On its face, our study contrasts with another strand of research that argues that foreign aid contributes to economic growth only under conditions of good policy or institutions (e.g. Burnside and Dollar (2000)); although this study has been shown to lack robustness to different model specifications by a number of follow up studies (Easterly et al., 2004; Rajan & Subramanian, 2008; Dreher & Langlotz, 2020). A closer look, however, reveals that the findings of the conditional effectiveness literature had direct implications for the creation of a good governance agenda. The good governance agenda extended across international development actors, insofar as they increasingly devoted their attention to the strengthening of institutions; particularly with a focus on those countries that lacked the capacity to govern themselves (The World Bank, 1997). By focusing only on democracy and governance aid, we show that donor efforts to strengthen institutions may have ultimately paid off, with donors successfully promoting the independence of courts in countries with low levels of state capacity in a post-Cold War context.

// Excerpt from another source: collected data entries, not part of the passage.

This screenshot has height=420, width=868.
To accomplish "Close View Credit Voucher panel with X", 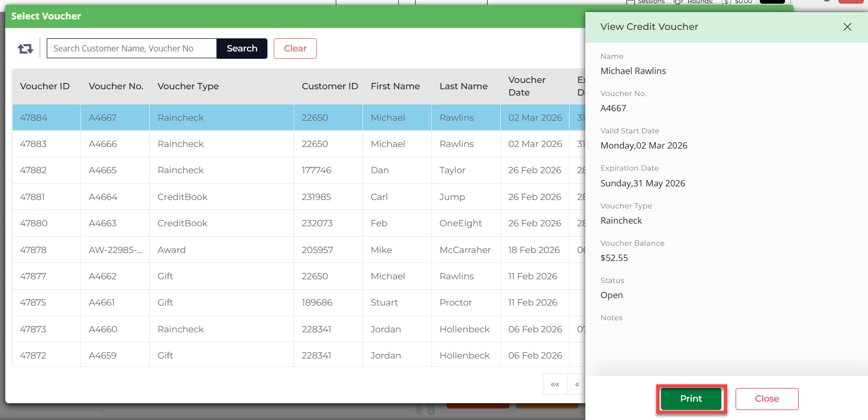I will click(847, 27).
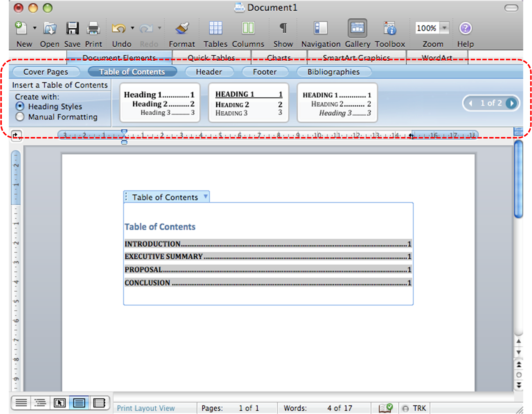Image resolution: width=532 pixels, height=414 pixels.
Task: Open the Toolbox
Action: click(389, 28)
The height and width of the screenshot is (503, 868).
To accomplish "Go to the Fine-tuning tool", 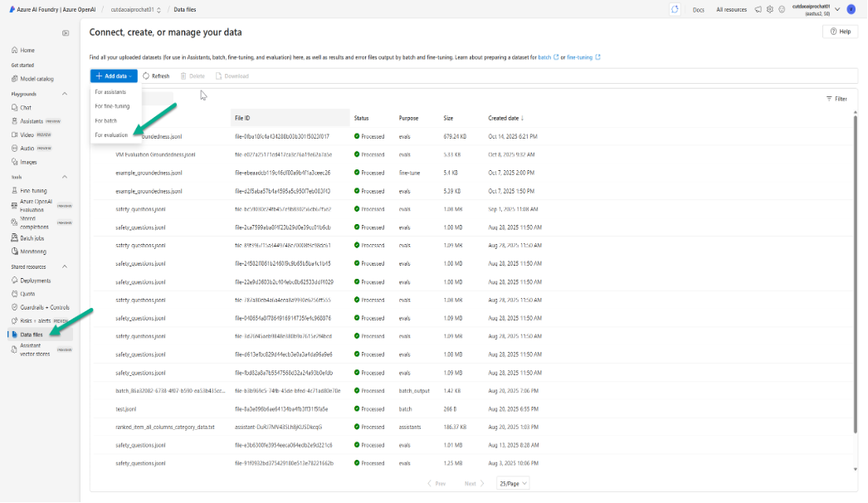I will (35, 190).
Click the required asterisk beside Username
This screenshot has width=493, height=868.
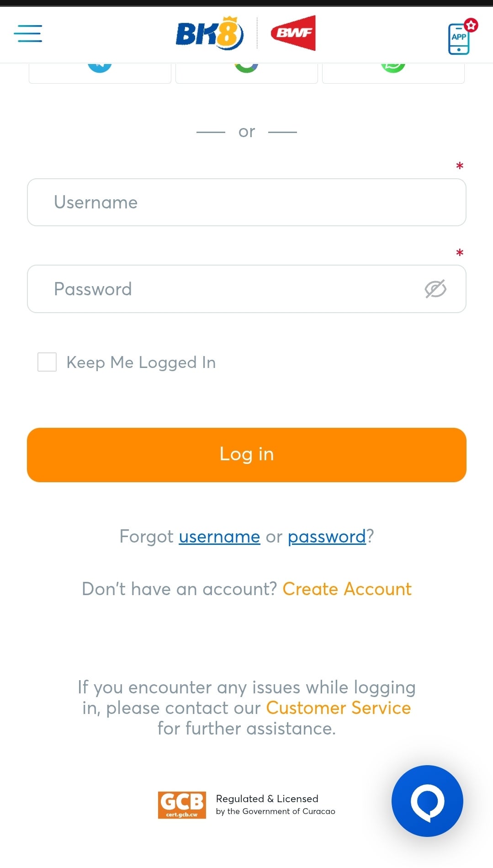coord(459,166)
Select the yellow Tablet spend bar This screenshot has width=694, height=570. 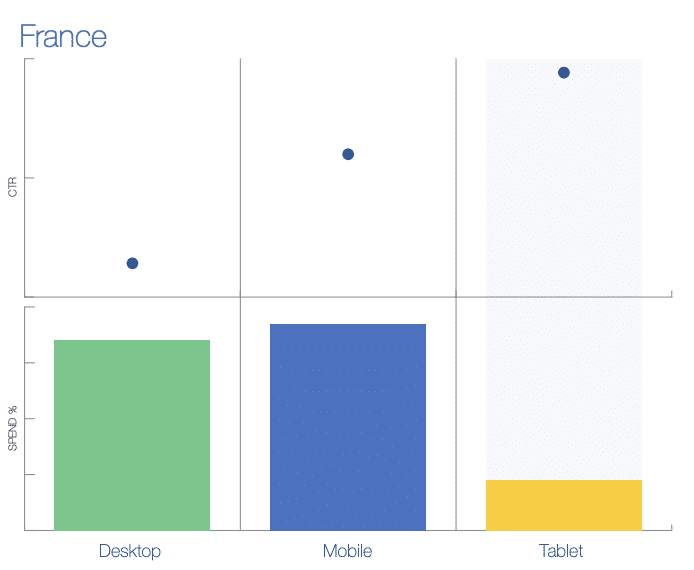point(564,505)
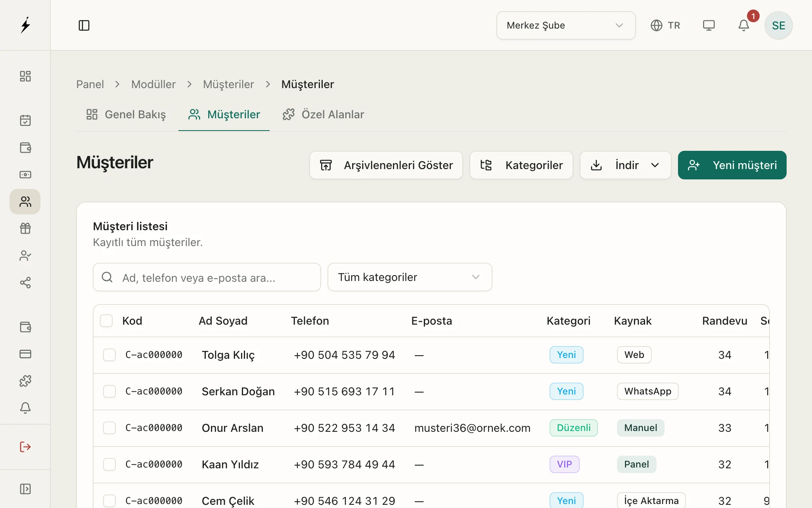This screenshot has width=812, height=508.
Task: Click the Arşivlenenleri Göster button
Action: click(x=386, y=165)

Judicial institutions represent an important area for additional research, particularly given the focus on the rule of law in many policy arenas. Future research should examine judicial institutions with respect to the domestic factors that affect judicial autonomy, such as the role played by political competitiveness and the allocation of resources to the judiciary. While fine-grained data on budgetary expenditures is difficult to collect on a global basis, a closer examination of the ways in which governments choose to allocate resources across institutions, such as the judiciary, could help to refine the arguments presented here.